Mais, la première chambre civile, s’inspirant de la jurisprudence de la chambre criminelle, a jugé que le refus par l’officier de police judiciaire d’informer l’avocat choisi par la personne gardée à vue portait nécessairement atteinte aux droits de l’étranger placé en rétention administrative (1re Civ., 20 novembre 2019, pourvoi n°18-25.107, publié).

Tout logiquement, dans l’affaire ayant donné lieu à l’arrêt rendu le 29 septembre 2021, elle applique ce même principe au retard dans la mise en œuvre de la notification des droits à la personne gardée à vue, non justifié par des circonstances insurmontables.

En effet, cette irrégularité, comme celle relative à l’avocat choisi, a pour sanction, en procédure pénale, la nullité de la garde à vue en son ensemble de sorte qu’elle ne peut que faire grief à l'étranger qui a été placé en rétention à l’issue de cette mesure.

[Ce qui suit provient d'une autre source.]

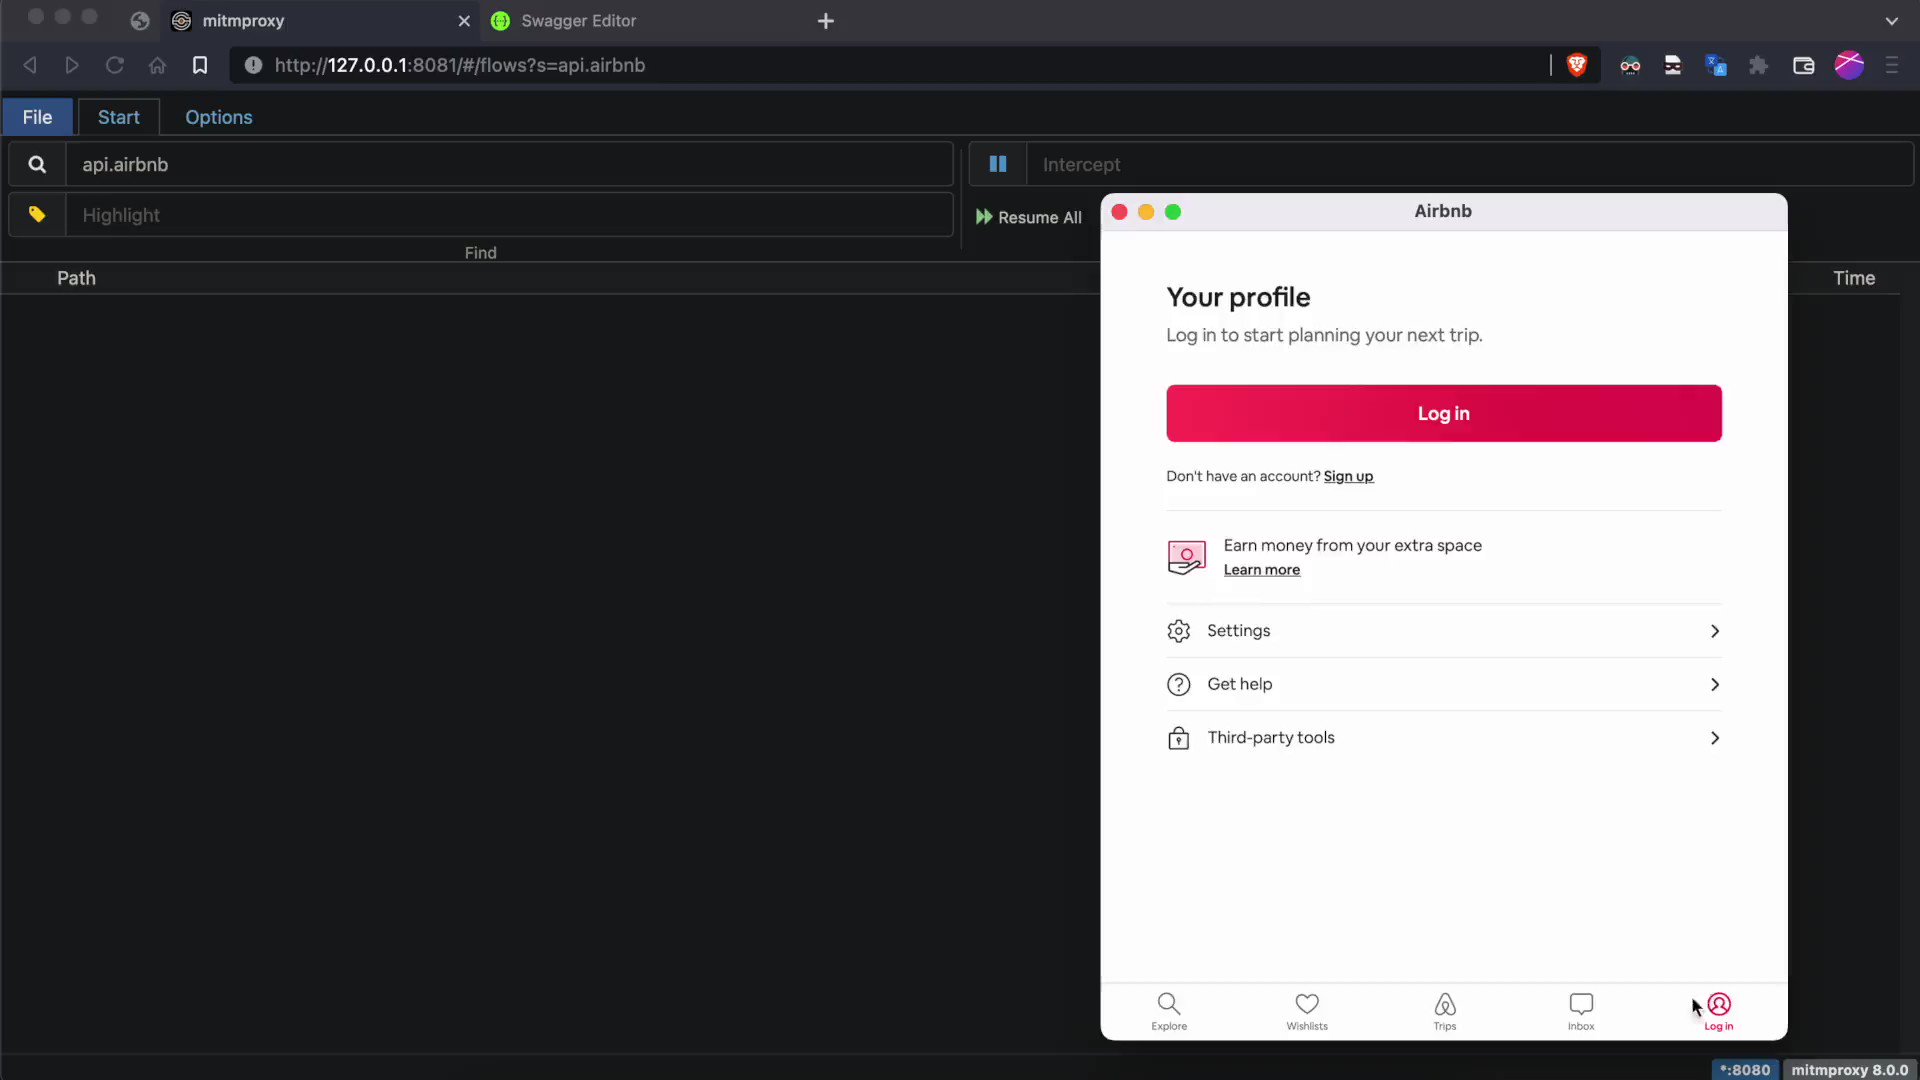Open the browser extensions puzzle icon
The width and height of the screenshot is (1920, 1080).
[1759, 65]
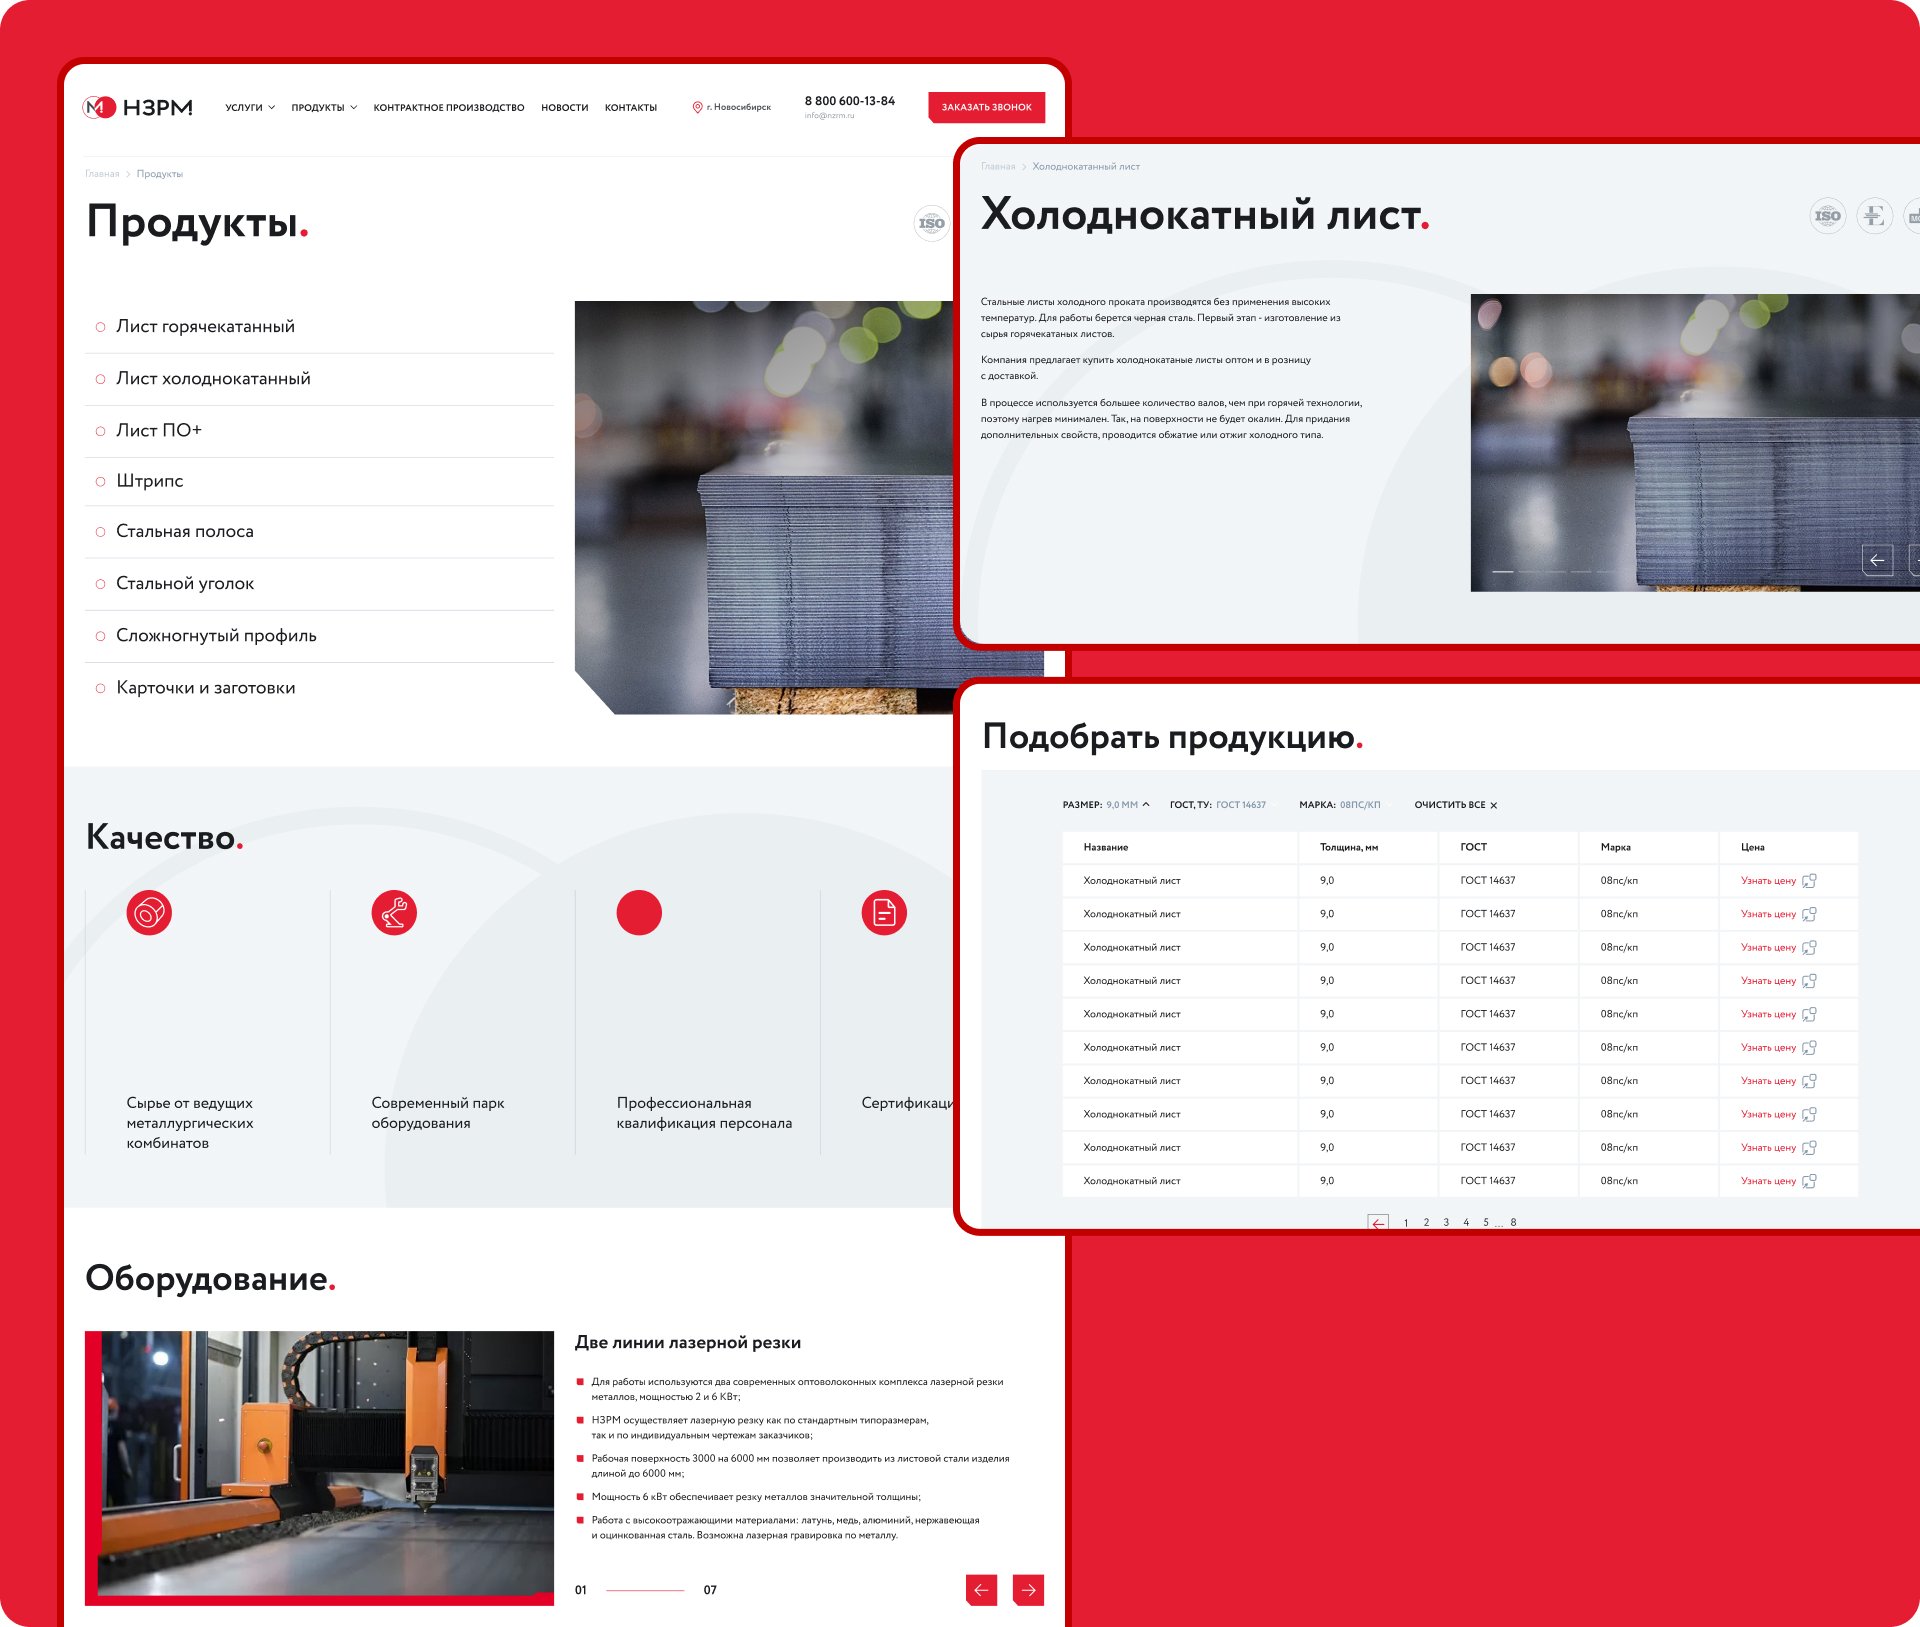Expand the Продукты menu chevron
The image size is (1920, 1627).
tap(353, 107)
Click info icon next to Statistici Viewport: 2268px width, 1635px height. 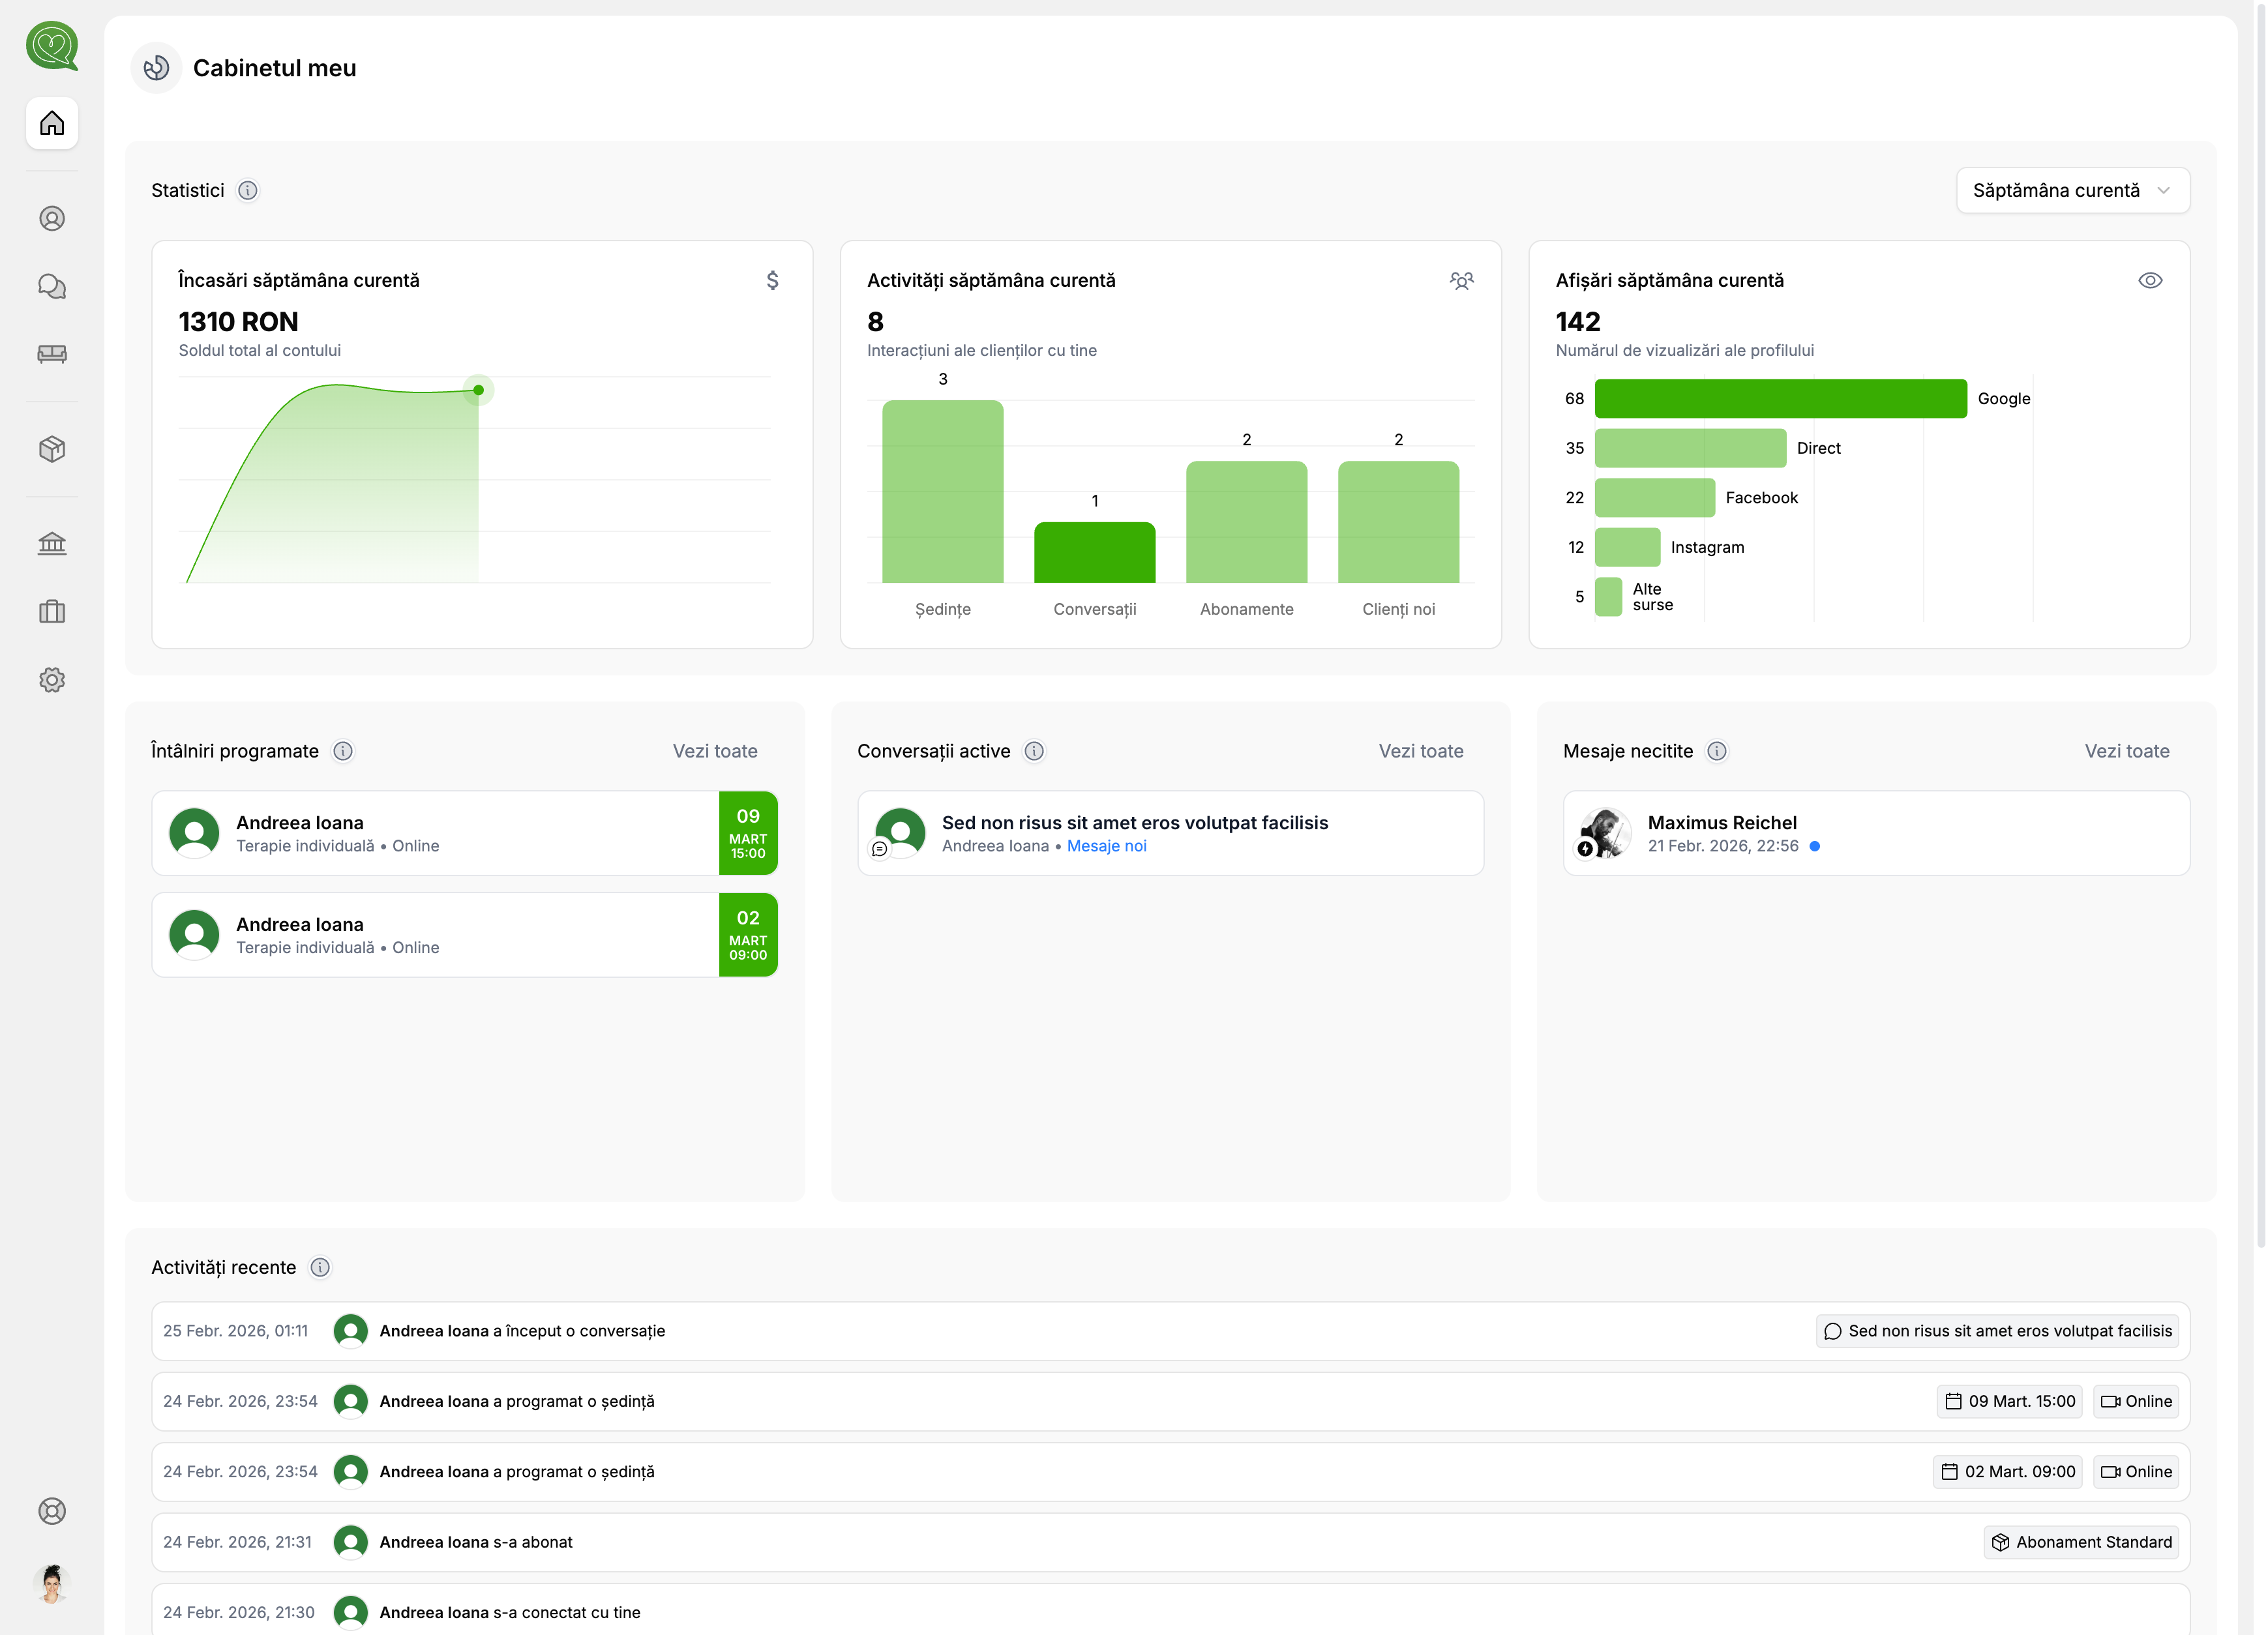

Grève des avocats et obstacle insurmontable à l’assistance d’un étranger par un conseil : le juge n’a pas à s’interroger sur la possibilité d’un renvoi qui ne lui est pas demandé

1re Civ., 13 octobre 2021, pourvoi n°20-12.449, publié

En matière de soins psychiatriques sans consentement, la première chambre civile juge qu’un mouvement de grève du barreau, rendant impossible la désignation d'un avocat commis d'office, constitue un obstacle insurmontable à l'assistance d’un conseil, sans qu’il ne puisse être reproché au premier président d’avoir omis de préciser en quoi l’audience ne pouvait pas être reportée à une date ultérieure, dès lors qu’aucune demande de renvoi n’a été formée par le patient (1re Civ., 13 septembre 2017, pourvoi n° 16-22.819, Bull. 2017, I, n° 190).

L’arrêt du 13 octobre 2021 étend cette solution au contentieux de la rétention administrative, ce qui traduit une évolution par rapport à une précédente décision (1re Civ., 27 février 2013, pourvoi n°11-27.273), dont il ressortait que ce magistrat devait s’interroger sur la possibilité d’un renvoi, même s’il n’était saisi d’aucune demande en ce sens.

Cette jurisprudence tend à assurer, dans ces contentieux, un équilibre entre le respect des droits de la défense et la nécessité d’assurer le cours de la justice, en tenant compte des délais très courts imposés au juge pour statuer.